* **GIVEN PROBLEM**:
Copy the listing below word for word, starting with the line that contains "Task: Click the MacBook Pro thumbnail image" and going on through the line that contains "point(135,28)".

* **DATASET**:
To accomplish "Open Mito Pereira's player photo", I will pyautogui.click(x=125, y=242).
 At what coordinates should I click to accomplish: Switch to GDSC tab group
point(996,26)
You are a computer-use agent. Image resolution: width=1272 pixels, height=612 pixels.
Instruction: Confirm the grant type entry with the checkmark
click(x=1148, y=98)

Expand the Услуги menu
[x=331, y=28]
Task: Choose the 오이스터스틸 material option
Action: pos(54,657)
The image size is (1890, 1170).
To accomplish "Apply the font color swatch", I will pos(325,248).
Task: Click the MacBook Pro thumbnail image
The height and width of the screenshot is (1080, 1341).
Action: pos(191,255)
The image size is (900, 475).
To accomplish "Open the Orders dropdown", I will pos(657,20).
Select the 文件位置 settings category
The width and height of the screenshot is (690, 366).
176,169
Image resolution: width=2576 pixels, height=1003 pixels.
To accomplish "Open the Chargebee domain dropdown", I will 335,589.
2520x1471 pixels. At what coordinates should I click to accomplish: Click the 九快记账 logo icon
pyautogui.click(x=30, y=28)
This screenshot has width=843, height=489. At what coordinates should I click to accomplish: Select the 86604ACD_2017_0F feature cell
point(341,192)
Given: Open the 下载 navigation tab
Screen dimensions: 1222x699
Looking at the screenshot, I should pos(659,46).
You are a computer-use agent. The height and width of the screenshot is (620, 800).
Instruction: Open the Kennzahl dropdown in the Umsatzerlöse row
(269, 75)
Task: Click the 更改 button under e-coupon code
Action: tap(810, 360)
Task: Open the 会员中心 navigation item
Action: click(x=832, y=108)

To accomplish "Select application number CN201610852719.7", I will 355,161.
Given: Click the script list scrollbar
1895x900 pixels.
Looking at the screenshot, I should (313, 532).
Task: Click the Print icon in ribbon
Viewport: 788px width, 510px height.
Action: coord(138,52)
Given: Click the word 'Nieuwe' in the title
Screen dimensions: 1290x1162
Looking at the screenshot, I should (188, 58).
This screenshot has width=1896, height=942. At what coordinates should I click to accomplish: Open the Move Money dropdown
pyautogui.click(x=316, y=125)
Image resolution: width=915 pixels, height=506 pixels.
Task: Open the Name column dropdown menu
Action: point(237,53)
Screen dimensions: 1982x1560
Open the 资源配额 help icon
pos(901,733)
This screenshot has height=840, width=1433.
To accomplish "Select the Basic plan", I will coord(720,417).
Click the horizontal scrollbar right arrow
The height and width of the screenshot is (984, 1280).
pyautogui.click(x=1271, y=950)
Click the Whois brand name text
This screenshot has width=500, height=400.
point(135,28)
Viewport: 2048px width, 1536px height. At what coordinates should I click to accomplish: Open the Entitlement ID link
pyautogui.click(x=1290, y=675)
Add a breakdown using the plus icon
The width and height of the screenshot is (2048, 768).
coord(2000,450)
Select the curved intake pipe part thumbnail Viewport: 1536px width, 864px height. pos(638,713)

* **FINAL RESULT**:
Task: Click the MacBook Pro thumbnail image
The height and width of the screenshot is (1080, 1341).
Action: pos(191,255)
The image size is (900, 475).
To accomplish "Open the Orders dropdown", I will pos(657,20).
Select the 文件位置 settings category
The width and height of the screenshot is (690, 366).
176,169
Image resolution: width=2576 pixels, height=1003 pixels.
To accomplish "Open the Chargebee domain dropdown", I will 335,589.
2520x1471 pixels. At what coordinates should I click to accomplish: Click the 九快记账 logo icon
pyautogui.click(x=30, y=28)
This screenshot has width=843, height=489. At what coordinates should I click to accomplish: Select the 86604ACD_2017_0F feature cell
point(341,192)
Given: Open the 下载 navigation tab
Screen dimensions: 1222x699
Looking at the screenshot, I should pos(659,46).
You are a computer-use agent. The height and width of the screenshot is (620, 800).
Instruction: Open the Kennzahl dropdown in the Umsatzerlöse row
(269, 75)
Task: Click the 更改 button under e-coupon code
Action: tap(810, 360)
Task: Open the 会员中心 navigation item
Action: click(x=832, y=108)

To accomplish "Select application number CN201610852719.7", I will 355,161.
Given: Click the script list scrollbar
1895x900 pixels.
Looking at the screenshot, I should (313, 532).
Task: Click the Print icon in ribbon
Viewport: 788px width, 510px height.
Action: coord(138,52)
Given: Click the word 'Nieuwe' in the title
Screen dimensions: 1290x1162
Looking at the screenshot, I should (188, 58).
This screenshot has width=1896, height=942. At what coordinates should I click to accomplish: Open the Move Money dropdown
pyautogui.click(x=316, y=125)
Image resolution: width=915 pixels, height=506 pixels.
Task: Open the Name column dropdown menu
Action: point(237,53)
Screen dimensions: 1982x1560
Open the 资源配额 help icon
pos(901,733)
This screenshot has height=840, width=1433.
To accomplish "Select the Basic plan", I will coord(720,417).
Click the horizontal scrollbar right arrow
The height and width of the screenshot is (984, 1280).
pyautogui.click(x=1271, y=950)
Click the Whois brand name text
This screenshot has width=500, height=400.
point(135,28)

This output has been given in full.